Plot shows significant positive and negative autocorrelations,
suggesting dominance of cycles than trend.
#?PBS
HO2_cost <- PBS |>
filter(ATC2 == 'H02') |>
summarise(Cost = sum(Cost))
HO2_cost
The time series have 204 monthly observations of H02 scrips total
costs.
The time period is monthly.
HO2_cost |>
autoplot(Cost) +
labs(title = 'H02 monthly costs time series')
The trend rises steadily until 2005, and after 2005 the series levels
off and show slight decline toward the end.
Stable regular peaks and drops suggesting presence of seasonality.
There is no visible evidence of cyclic behavior.
HO2_cost |>
gg_season(Cost, labels = 'both') +
labs(title = 'Seasonal plot: H02 drug sales')
We can see large jumps in December and January over the years. Also there is small number of sales in December 2000 and March 2008.
HO2_cost |>
gg_subseries(Cost)+
labs(title = 'Subseries: H02 monthly cost averages')
This plot shows highest average H02 sales were in a month of
December. There is a huge drop of average sales in February, followed
followed by steady rise of average levels towards the end of the
year.
These findings are confirming the presence of seasonality pattern.
HO2_cost |>
gg_lag(Cost,
lags = 1:24,
geom = 'point')+
labs(title = 'Lags plot: H02 sales')
Lags 12 and 24 strong relationship have a strong positive
relationship, and this indicates the presence of strong seasonality
pattern in the series.
There are no visible strong negative relationships at lags, suggesting
the presence of the trend in the data.
HO2_cost |>
ACF(Cost, lag_max = 96) |>
autoplot()
This ACF correlogram plot confirms strong seasonality pattern. Lags with multiples of 12 (such as 12, 24, …, 72) have a positive autocorrelation coefficients above significance boundary. Also there is a presence of the trend because autocorrelations coefficients slowly decrease as the lags increase.
Starting from lag 78 we can see that coefficients are becoming negative below significance boundary. This may suggest that the series are not dominated by a stable trend.
#?us_gasoline
us_gasoline |> autoplot(Barrels)+
labs(title = "US gasoline supply plot",
y = 'Barrels (millions per day)')
This data is observations of weekly US average gasoline supply.
Time period is weekly.
There is a strong positive trend form 1991 until approximately 2007.
After that trend slightly declines, probably due to economic recession
in 2006 - 2010. Starting from 2011 trend appears to be positive towards
the end of the data.
us_gasoline |>
gg_season(Barrels, alpha = 0.6)+
labs(title = 'Seasonal plot: US weekly gasoline supply')
The gg_season plot is dense and noisy.
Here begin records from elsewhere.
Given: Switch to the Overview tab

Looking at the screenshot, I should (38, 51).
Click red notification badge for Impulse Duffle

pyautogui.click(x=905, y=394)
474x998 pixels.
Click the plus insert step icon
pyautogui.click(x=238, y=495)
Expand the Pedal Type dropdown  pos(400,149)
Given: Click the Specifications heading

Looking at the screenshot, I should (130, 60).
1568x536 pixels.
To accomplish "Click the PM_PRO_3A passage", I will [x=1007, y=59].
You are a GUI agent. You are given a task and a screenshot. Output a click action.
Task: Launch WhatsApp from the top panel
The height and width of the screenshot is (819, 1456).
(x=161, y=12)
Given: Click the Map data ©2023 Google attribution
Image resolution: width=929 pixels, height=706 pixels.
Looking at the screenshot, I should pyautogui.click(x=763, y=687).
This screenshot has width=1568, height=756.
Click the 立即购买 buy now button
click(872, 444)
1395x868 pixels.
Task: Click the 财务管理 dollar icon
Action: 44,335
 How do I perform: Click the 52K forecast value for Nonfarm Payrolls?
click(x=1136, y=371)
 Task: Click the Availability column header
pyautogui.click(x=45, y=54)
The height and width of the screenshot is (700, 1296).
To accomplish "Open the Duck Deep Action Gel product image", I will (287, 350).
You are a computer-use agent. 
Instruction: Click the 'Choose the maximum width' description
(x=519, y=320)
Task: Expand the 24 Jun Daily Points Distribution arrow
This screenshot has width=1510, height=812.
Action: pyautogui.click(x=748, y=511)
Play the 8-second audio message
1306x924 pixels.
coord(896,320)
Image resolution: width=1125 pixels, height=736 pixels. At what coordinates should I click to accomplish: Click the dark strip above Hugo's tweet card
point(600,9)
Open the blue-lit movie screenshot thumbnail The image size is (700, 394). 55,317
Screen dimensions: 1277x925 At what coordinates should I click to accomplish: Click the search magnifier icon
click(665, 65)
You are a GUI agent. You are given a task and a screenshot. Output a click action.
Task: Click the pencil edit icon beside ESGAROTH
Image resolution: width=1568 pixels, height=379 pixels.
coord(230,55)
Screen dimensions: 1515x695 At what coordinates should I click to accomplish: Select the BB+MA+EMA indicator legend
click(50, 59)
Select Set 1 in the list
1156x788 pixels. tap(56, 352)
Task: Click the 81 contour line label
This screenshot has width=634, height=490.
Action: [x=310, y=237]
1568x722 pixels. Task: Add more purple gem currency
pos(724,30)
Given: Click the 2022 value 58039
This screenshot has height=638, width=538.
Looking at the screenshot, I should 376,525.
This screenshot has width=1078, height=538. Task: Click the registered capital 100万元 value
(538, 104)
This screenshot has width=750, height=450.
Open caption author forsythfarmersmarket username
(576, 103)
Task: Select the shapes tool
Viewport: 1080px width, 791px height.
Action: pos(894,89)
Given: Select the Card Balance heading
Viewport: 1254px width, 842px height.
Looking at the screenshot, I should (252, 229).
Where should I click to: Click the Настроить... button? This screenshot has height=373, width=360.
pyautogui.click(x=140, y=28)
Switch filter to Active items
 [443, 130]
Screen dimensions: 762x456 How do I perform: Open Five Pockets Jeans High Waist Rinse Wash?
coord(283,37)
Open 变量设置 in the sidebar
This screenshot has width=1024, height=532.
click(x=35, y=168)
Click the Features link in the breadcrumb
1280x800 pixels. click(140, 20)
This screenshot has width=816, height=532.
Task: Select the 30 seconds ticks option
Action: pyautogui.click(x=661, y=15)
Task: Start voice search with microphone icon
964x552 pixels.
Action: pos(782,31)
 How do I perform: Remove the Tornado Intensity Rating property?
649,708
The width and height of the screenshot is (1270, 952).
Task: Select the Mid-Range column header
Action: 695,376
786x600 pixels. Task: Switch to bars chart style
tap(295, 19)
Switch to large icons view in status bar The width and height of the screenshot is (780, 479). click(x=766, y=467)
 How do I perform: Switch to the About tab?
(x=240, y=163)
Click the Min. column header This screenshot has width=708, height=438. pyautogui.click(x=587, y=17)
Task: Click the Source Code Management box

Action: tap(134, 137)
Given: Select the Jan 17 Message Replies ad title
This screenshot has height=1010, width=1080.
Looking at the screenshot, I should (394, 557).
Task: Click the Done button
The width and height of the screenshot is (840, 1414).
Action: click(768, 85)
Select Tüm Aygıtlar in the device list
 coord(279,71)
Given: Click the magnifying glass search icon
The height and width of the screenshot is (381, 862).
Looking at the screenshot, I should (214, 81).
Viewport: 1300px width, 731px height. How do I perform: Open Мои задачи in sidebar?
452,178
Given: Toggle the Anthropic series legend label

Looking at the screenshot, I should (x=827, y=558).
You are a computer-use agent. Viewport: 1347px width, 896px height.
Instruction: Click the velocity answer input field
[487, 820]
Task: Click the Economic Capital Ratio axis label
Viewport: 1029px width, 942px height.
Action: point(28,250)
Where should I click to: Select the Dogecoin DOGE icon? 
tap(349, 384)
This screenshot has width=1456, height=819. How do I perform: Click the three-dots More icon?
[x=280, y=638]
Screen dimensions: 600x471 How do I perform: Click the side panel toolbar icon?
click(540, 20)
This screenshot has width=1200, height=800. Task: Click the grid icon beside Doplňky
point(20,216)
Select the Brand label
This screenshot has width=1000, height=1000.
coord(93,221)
However, I can
see that there is overall increase of supply levels from early April
towards the end of August followed by decline toward the end of the
year. This may suggest the presence of seasonality in the data.
There are five years that have 53rd week observations in the end of the
lines, and they reflect calendar effects rather than seasonality..
us_gasoline |>
gg_subseries(Barrels)
Looking carefully at the plot we can see that there are spikes of average supply levels in weeks 21, 26, 31, 33, 43 and 51. This weeks correspond to periods around Memorial Day, July 4th, Thanksgiving and Christmas holidays. Also travel is usualy higher during summer months, therefore demand for gasoline is usually is higher during those months.
us_gasoline |>
gg_lag(Barrels,
lags = 1:104)
The gg_lagplot is very dense and unreadable. Therefore
it is not helpful for this series.
us_gasoline |>
ACF(Barrels, lag_max = 208) |>
autoplot()
The ACF plot strongly suggest the presence of seasonality in data. As
we see lags with multiples of 52 (such as 52, 104 and 208) have a
positive autocorrelation coefficients above significance boundary. The
form of “scalloped shape” line confirms strong seasonality pattern in
series.
Also there is a presence of the trend because autocorrelation
coefficients slowly decrease as the lags increase.